REQUIRED WORK => Taking the data below, please print only the lines from the line holding "Image resolution: width=627" to the line holding "Instruction: Open the", inclusive, with pictures omitted.

DATA EXTRACTS below:

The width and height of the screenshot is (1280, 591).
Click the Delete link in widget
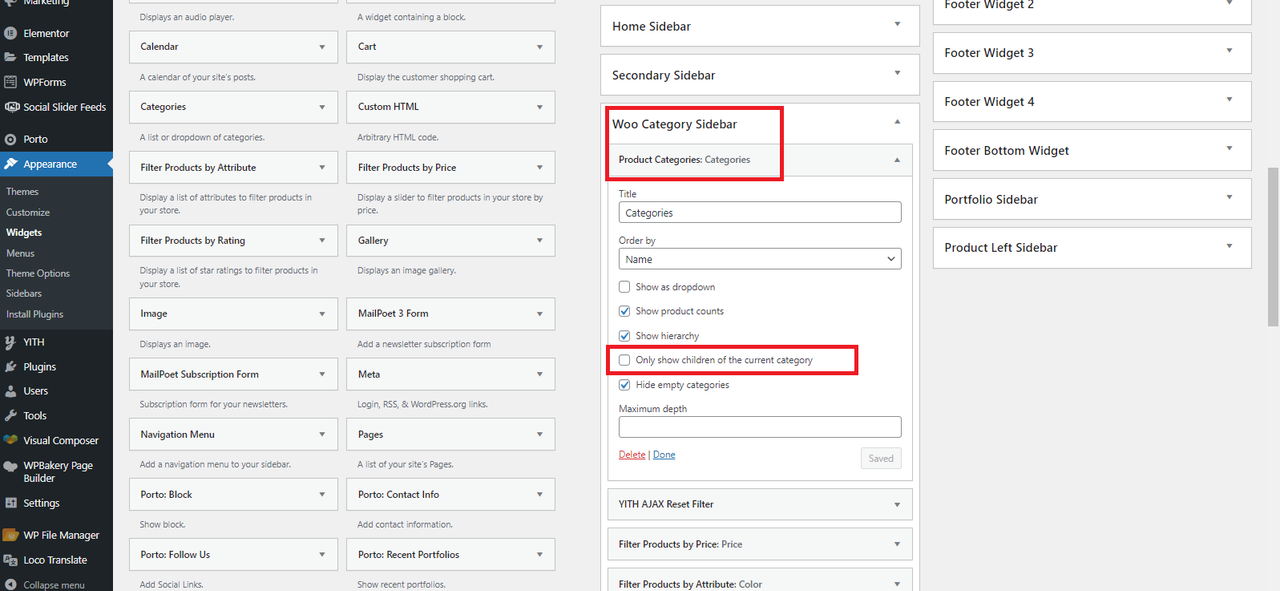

End of DATA EXTRACTS.
DATA EXTRACTS below:

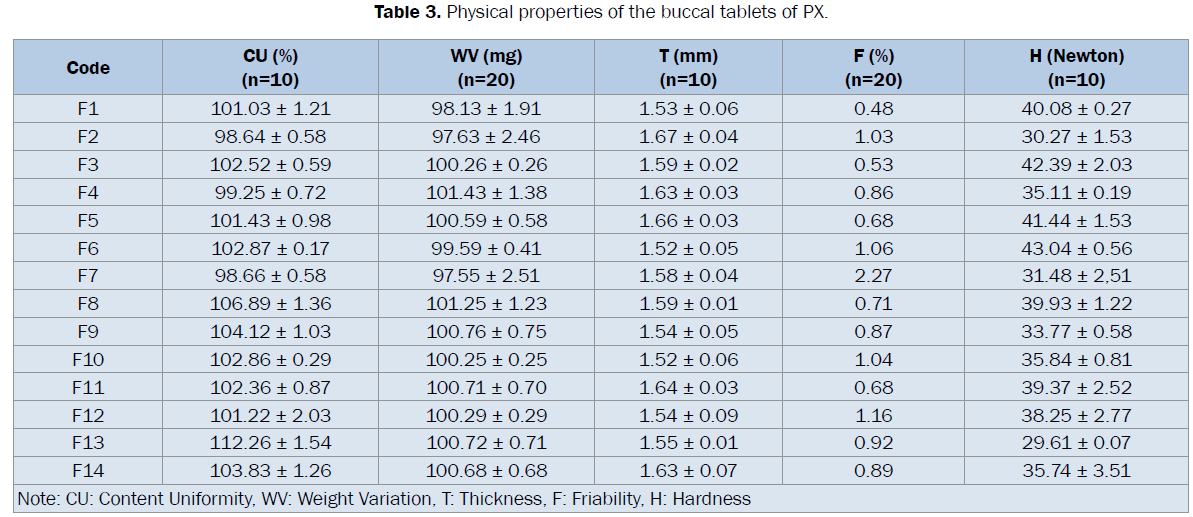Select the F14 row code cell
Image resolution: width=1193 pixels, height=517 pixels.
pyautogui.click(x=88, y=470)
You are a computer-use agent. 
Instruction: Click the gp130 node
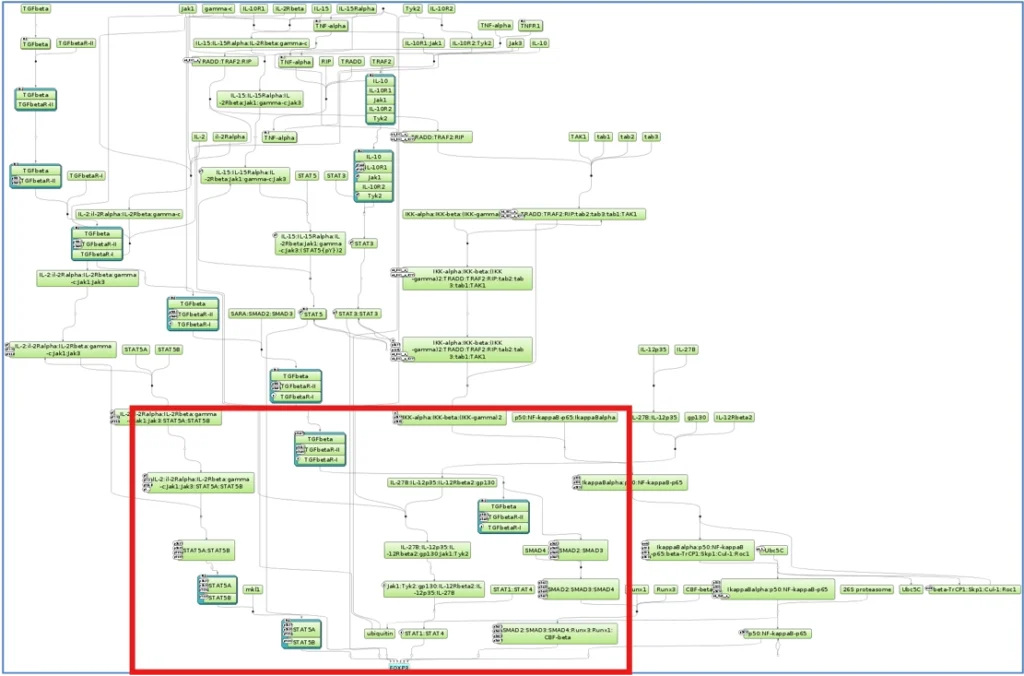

End of DATA EXTRACTS.
DATA EXTRACTS below:

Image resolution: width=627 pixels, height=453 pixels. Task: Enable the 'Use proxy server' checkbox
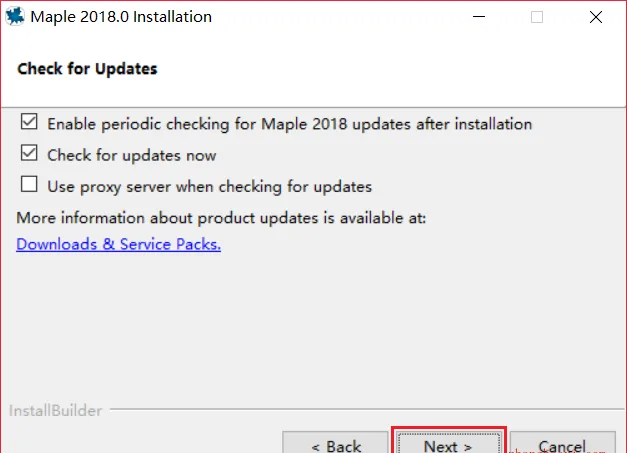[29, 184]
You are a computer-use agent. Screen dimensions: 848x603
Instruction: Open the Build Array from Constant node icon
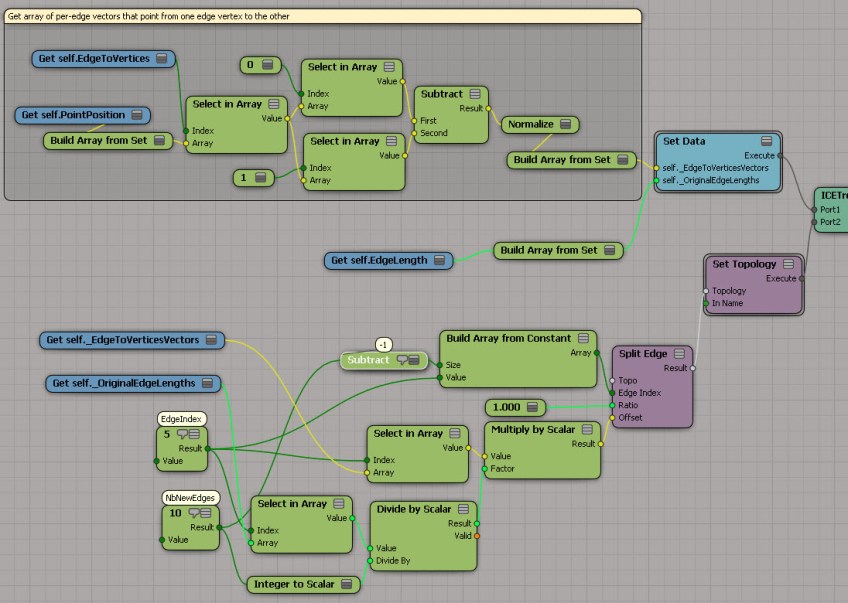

End of DATA EXTRACTS.

RESULT OF THE EXERCISE =>
Image resolution: width=627 pixels, height=453 pixels. Task: Enable the 'Use proxy server' checkbox
[29, 184]
You are a computer-use agent. Screen dimensions: 848x603
Instruction: Open the Build Array from Constant node icon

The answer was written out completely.